AD: As is the case with the landscape and planning students in Mitch's and George's classes, architecture students working with indigenous communities brings to the table important pedagogical issues and discussions, including notions about identity, alterity, sovereignty, and of course colonization and power. Students are asked to face these issues and take a position about them in their designs, which is necessarily a challenging and powerful charge.  

GF: To illustrate with an example that relates to the matter of facing issues, understanding difference, and listening intently, as Mitch and Anna mention — my field workshop students are charged with preparing a walkability study and a trails plan for the Seneca Nation.

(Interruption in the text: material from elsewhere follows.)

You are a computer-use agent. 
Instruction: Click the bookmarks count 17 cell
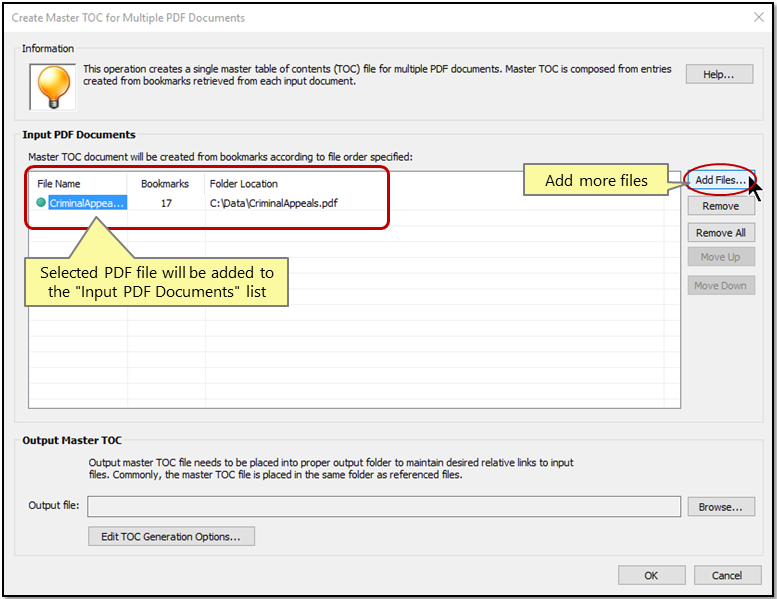tap(166, 203)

In the mainstream American planning context, trails are recreational amenities and the bicycle a toy, and ATVs and snowmobiles particularly obnoxious toys. In China and in Europe, bicycles and motorbikes are still integral parts of a comprehensive transportation system. In many Native American communities, ATVs and snowmobiles are useful modes of transportation. One of the opportunities for my class is to design a trail system for the Seneca Nation that connects the various communities in the Allegany Territory as an element of the overall local transportation system, including ATVs and snowmobiles.

student taking cellphone picture of snowy path

Tianzhen Jia of Mitch Glass's Landscape Architecture Sophomore Studio photographs a traditional snow snake course in Jimmerstown, Allegany Territory.  Snow snake competition is a traditional winter sport in which long carved poles are hurled down a track in the snow, with those traveling the longest distance winning. image / George Frantz

 

5

Through your work with both the students and the community in Salamanca this semester, has your own research or practice been advanced in any notable ways?

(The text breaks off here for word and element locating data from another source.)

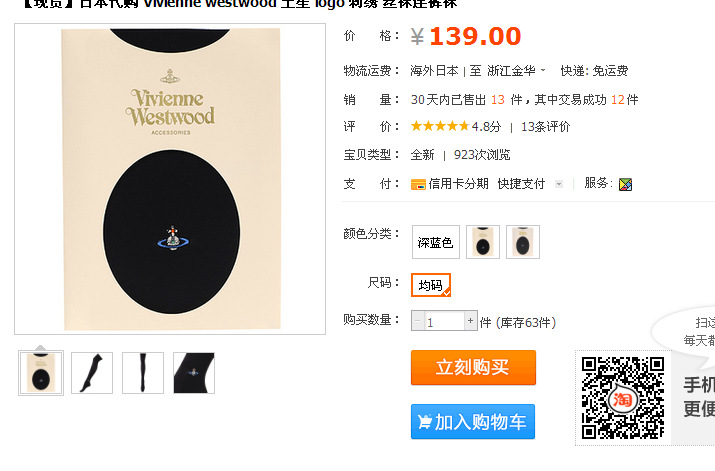Select the 均码 size option
This screenshot has height=471, width=715.
[x=431, y=285]
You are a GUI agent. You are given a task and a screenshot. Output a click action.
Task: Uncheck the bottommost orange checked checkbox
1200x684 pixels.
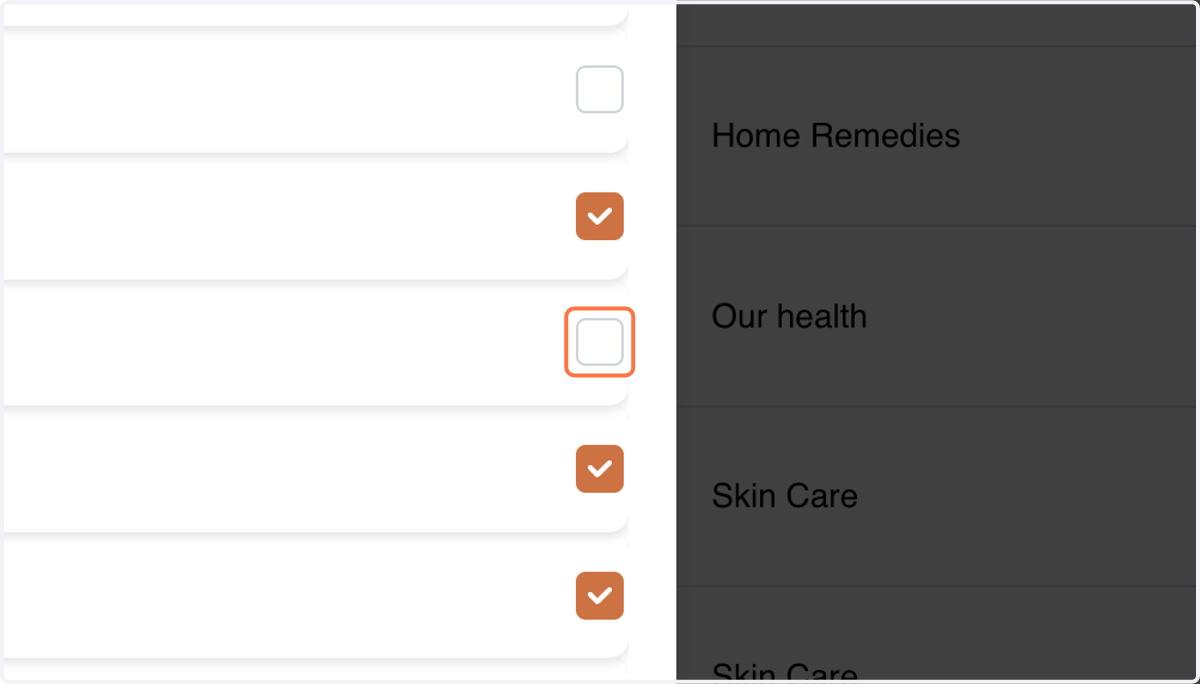600,596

GF: American planners and designers in general have a very cursory overview of the history of the places they work in, and very rarely venture outside the Euro-American cultural imaginary within which they live and operate. Preparing for this field workshop in the Allegany Territory required a different outlook, one that integrates Jocelyn Poe's communal trauma concept with the concept of land not as a commodity, but as a common resource for all, and also one which holds the collective memory of the people. I see these two themes running through the multiple treaties I researched, and through the history of dispossession of the millions of acres of land lost by the Seneca Nation since the Guswhenta Treaty of 1613.

AD: I have worked with several indigenous communities in Brazil and being able to work with the Haudenosaunee in New York has been a tremendous privilege. The opportunity to engage with the similarities and differences between these communities has been helpful for me to better understand the "indigenous imaginary," or what I've called "circular cultures." Learning about each community's strategies for adaptation in the face of historic violence and how they balance "indigenous" and "modern," keeping traditions and a strong sense of resiliency, is not only inspirational, but instrumental to my understanding of how hybrid systems could be used to bring together natural cycles and man-made action, the basis of what I've called the "Forest City" platform.

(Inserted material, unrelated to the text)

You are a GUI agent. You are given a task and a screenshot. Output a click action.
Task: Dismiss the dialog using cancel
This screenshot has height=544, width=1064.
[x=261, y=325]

MG: Being able to work with the SNI and seeing students learn about and become acutely aware of Haudenosaunee and Seneca culture in this region has been a very rewarding experience. This is my second studio focused on indigenous landscapes and culture and each experience motivates me to do more to listen to indigenous voices and to fully understand, respond, and add value to the underlying complexities of this topic as a landscape architect.